● ENTRIES SHOWN:
──────────

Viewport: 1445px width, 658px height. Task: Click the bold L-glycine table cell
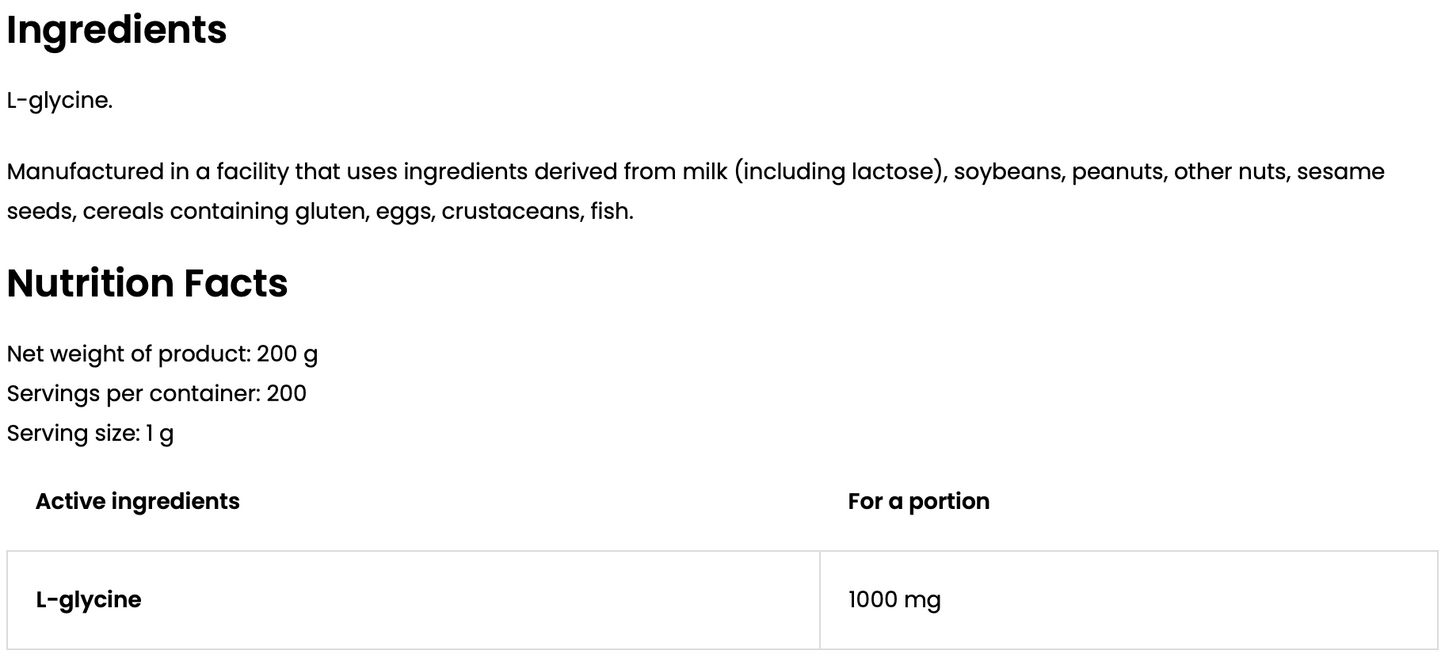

──────────

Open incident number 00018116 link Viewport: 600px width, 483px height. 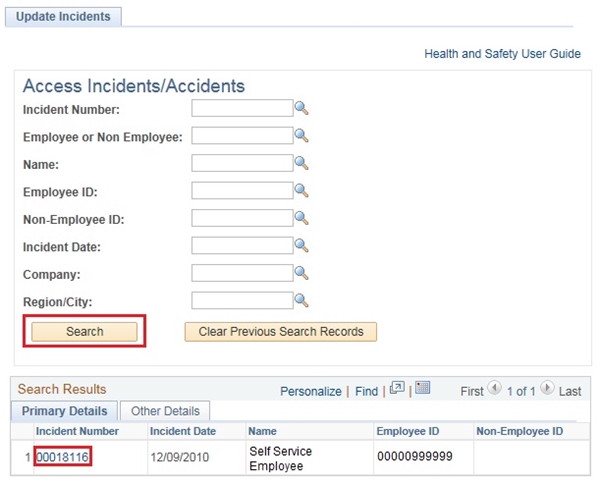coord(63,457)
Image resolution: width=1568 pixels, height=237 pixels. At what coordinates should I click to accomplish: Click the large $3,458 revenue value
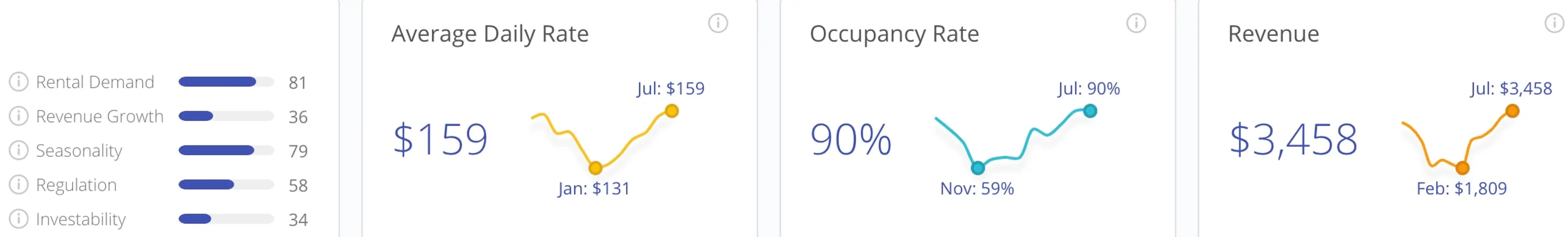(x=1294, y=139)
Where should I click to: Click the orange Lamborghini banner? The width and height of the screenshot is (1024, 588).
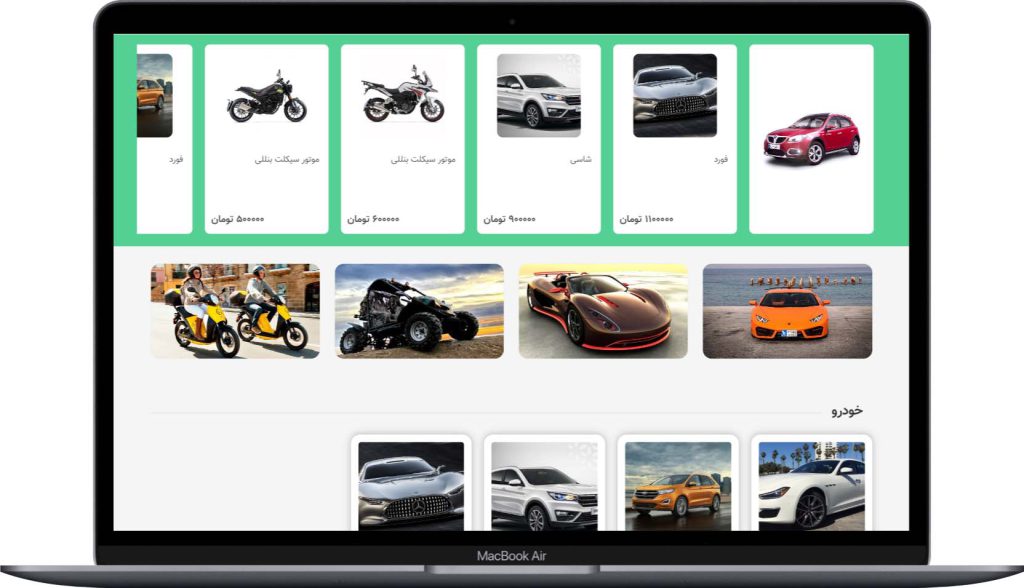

──────────

For the material above, give again only the lines starting at the line that contains "Image resolution: width=1568" and ending at the line that contains "Where should I". Pictures do not belong in the copy.

● YOUR RESPONSE:
Image resolution: width=1568 pixels, height=237 pixels. At what coordinates should I click to accomplish: Click the large $3,458 revenue value
(x=1294, y=139)
Where should I click to: Click the orange Lamborghini banner? The width and height of the screenshot is (1024, 588).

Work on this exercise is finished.